⟨
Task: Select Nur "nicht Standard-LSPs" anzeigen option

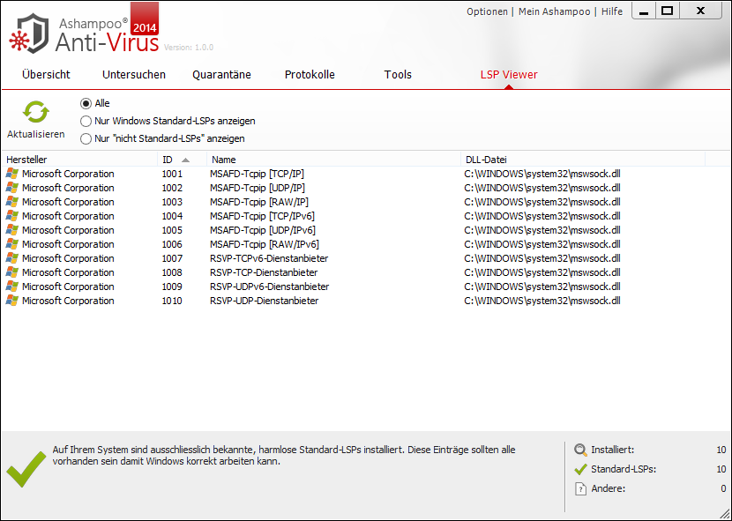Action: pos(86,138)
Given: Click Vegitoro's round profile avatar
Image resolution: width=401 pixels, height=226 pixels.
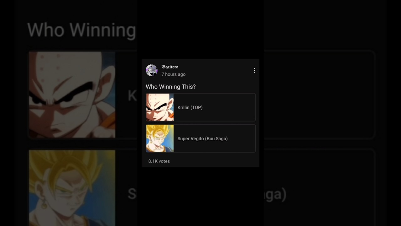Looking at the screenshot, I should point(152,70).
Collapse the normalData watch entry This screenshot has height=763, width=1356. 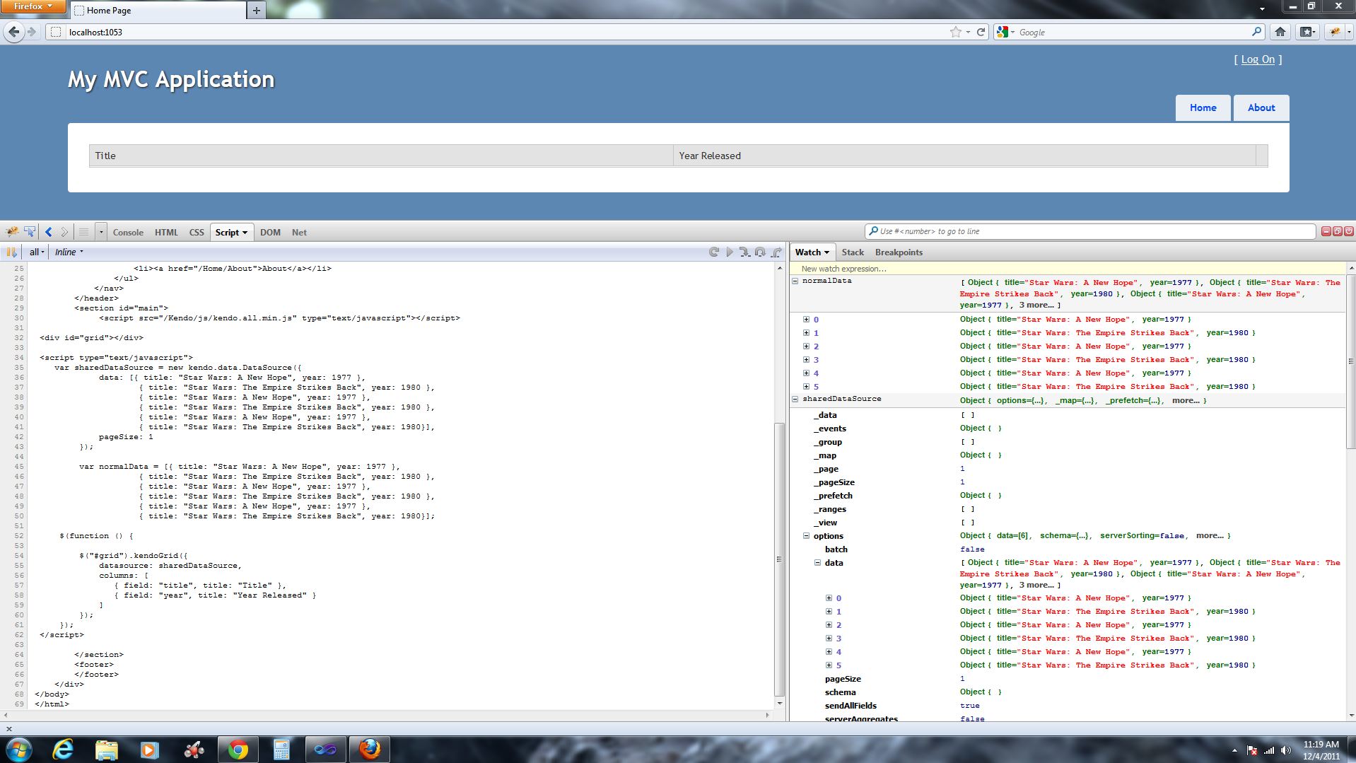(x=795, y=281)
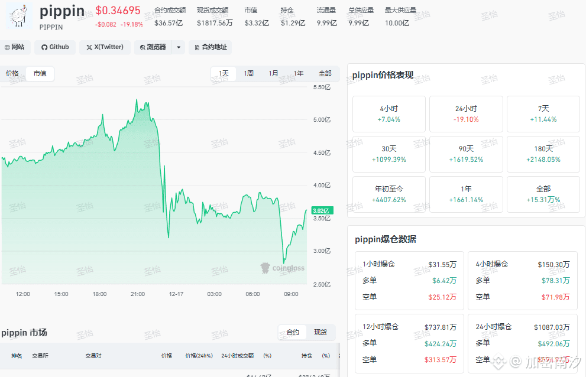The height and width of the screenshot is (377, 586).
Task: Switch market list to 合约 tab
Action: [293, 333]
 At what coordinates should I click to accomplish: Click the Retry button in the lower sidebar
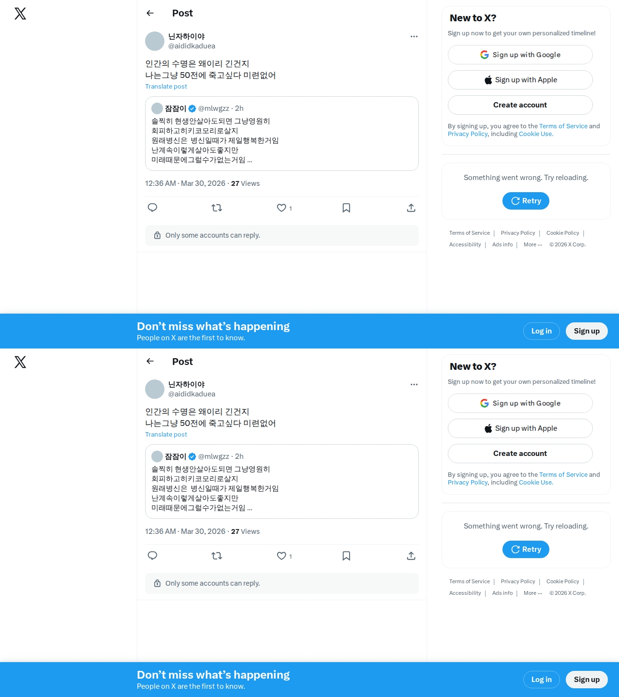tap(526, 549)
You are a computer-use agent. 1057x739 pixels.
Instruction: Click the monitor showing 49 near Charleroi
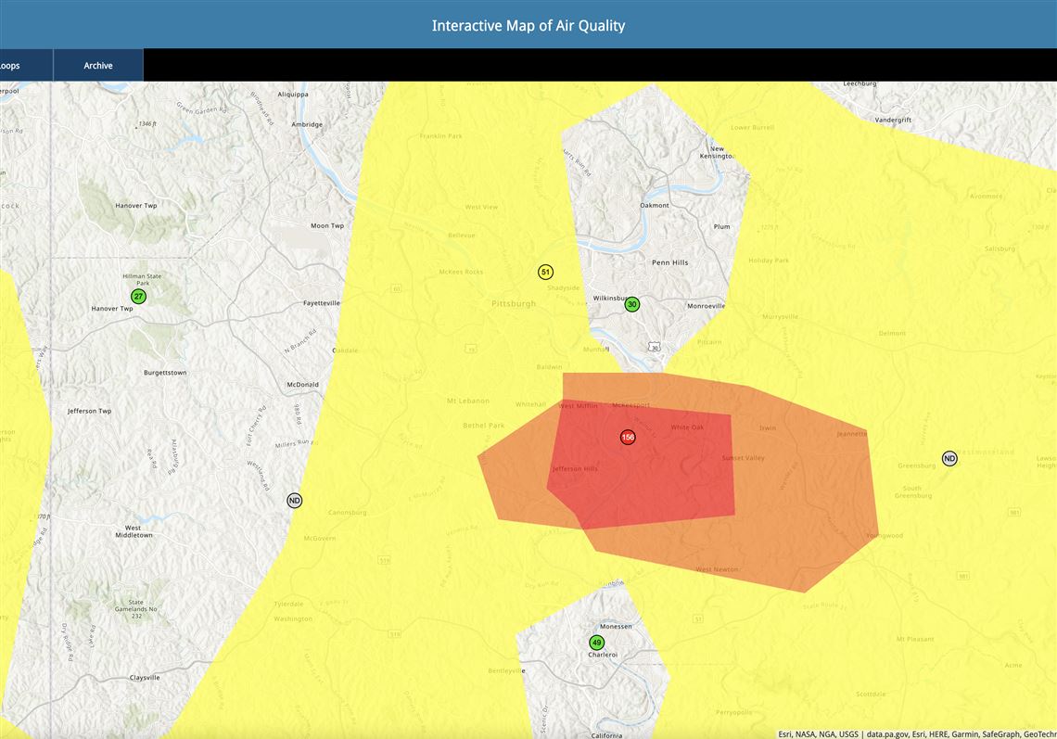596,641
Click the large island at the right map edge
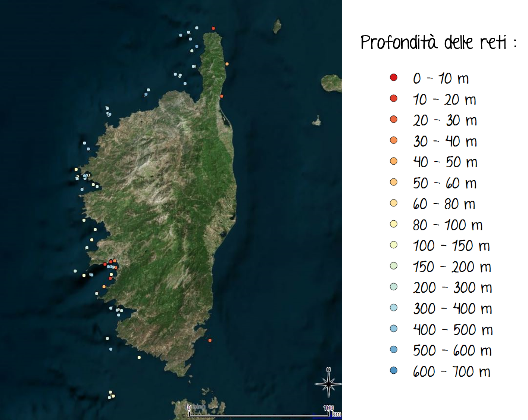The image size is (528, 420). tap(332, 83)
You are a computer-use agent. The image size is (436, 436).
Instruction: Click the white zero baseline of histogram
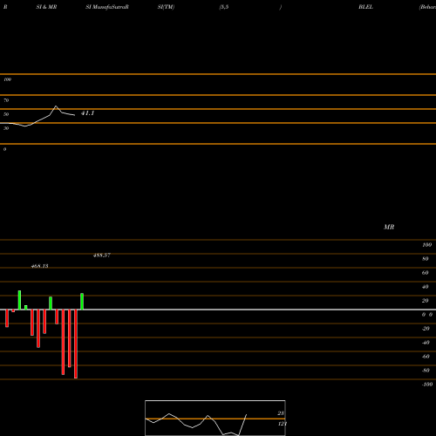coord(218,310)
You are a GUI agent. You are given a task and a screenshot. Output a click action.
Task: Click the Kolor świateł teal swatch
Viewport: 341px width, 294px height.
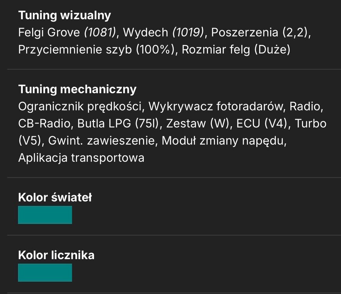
⟩
PROBLEM DESCRIPTION ->
Every line in the listing that holds "computer" belongs in the answer.

WRITTEN REPLY ->
You are a computer-use agent. 1057x739 pixels.
You are a computer-use agent. The image size is (436, 436).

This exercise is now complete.